Some time ago, I’ve attended MeetBSD conference in Kraków. This BSD event is held yearly in either Warsaw, or Kraków. Due to relatively small group of people that registered there was only one track, which had both good and bad sides - you didn’t have to choose from myriads of lectures, but there was no way to skip boring ones either. Well, I guess this kind of niche conference - about operating system :) - will not attract bigger attention.
DAY 1
It took place on 2nd-3rd of July, 2010, so this review is rather dated :) However, I’d like to keep this as reminder. I’ve arrived to the conference site, which was located in building of the Faculty of Mathematics and Computer Science a few minutes after the official start of the conference. I had been traveling from Warsaw the same day, and the only train that would not require me to get up at some night hour would arrive a bit too late. Oh well :)
I grabbed a tea and some biscuits and entered the series of lectures.
The first thing to listen to was a Welcome intro - quite nice one. Conducted by a guy from Cisco (AFAIK). He was talking about the opportunities for Kraków and how it will become a Polish Silicon Valley in near future, etc. Actually I don’t share his believes but the talk was ok.
Then came Dru Lavigne with some insight into BSD Certification program. Actually, does anybody use this? Come one. Do we really need another certification process? I for sure don’t see the need, especially for the BSD community. However the trend is good, may help popularize BSDs among enterprise leaders, because if something is certified, than it can be used in big enterprises, right? :)
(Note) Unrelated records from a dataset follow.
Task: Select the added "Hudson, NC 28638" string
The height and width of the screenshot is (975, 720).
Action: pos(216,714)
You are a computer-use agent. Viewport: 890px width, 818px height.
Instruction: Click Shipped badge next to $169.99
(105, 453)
Sławek Żak talked about NoSQL. Although the talk gave a bit of info about what the idea is and how does it compare to normal DBs, I did not find his presentation entertaining. In my opinion, there was not enough emphasis on the difference in usage for such databases. The talk about NoSQL I’d attended on Javarsovia was a lot better.
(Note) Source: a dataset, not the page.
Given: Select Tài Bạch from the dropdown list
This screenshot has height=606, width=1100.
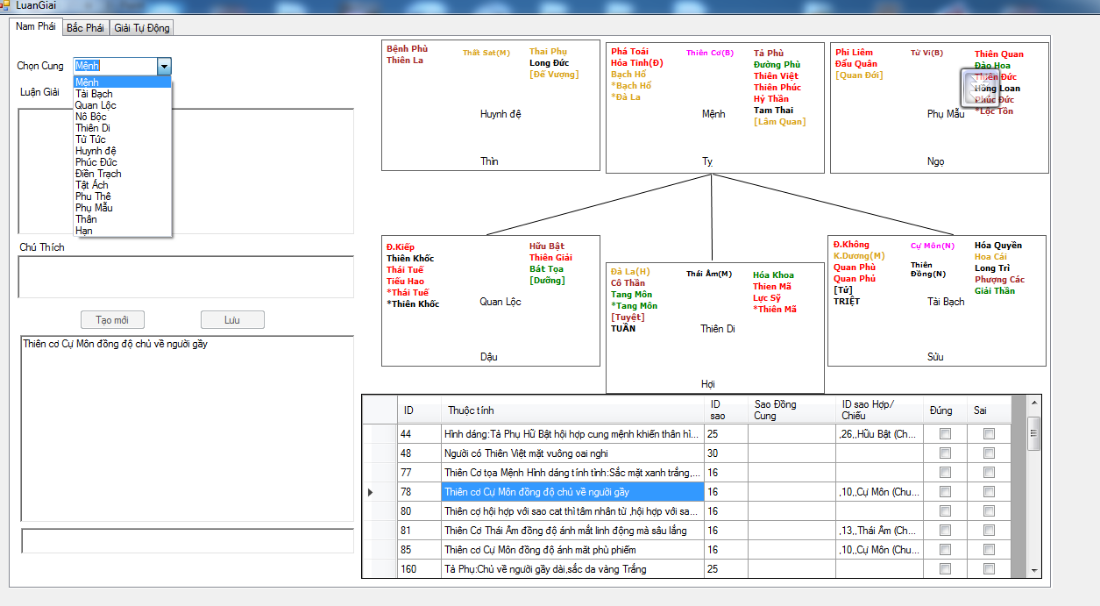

Next talk, presented by Attilio Rao was very, very technical. It was about “VFS/Vnode interface in FreeBSD”. It was rather an API presentation, and introduction on how to implement an FS in FreeBSD infrastructure, than a conference talk. This kind of presentation would be good suited for FreeBSD kernel developers not sysadmins.
Jakub Klama’s talk on the process of porting FreeBSD to Da Vinci embedded system was interesting. It had some photos of the board, tackled a few technical corners, but caught my attention. Well done!
Out guy among FreeBSD hackers - Paweł Jakub Dawidek - gave speech about HAST - High Availability STorage. In other words he implemented DRBD for FreeBSD. Sadly, for me this is just catching up with what Linux has in mainline since 2.6.33 (it was working very well even before that). It’s not so feature rich as DRBD, but the project is slowly maturing. Nevertheless, it’s good to finally have this on board.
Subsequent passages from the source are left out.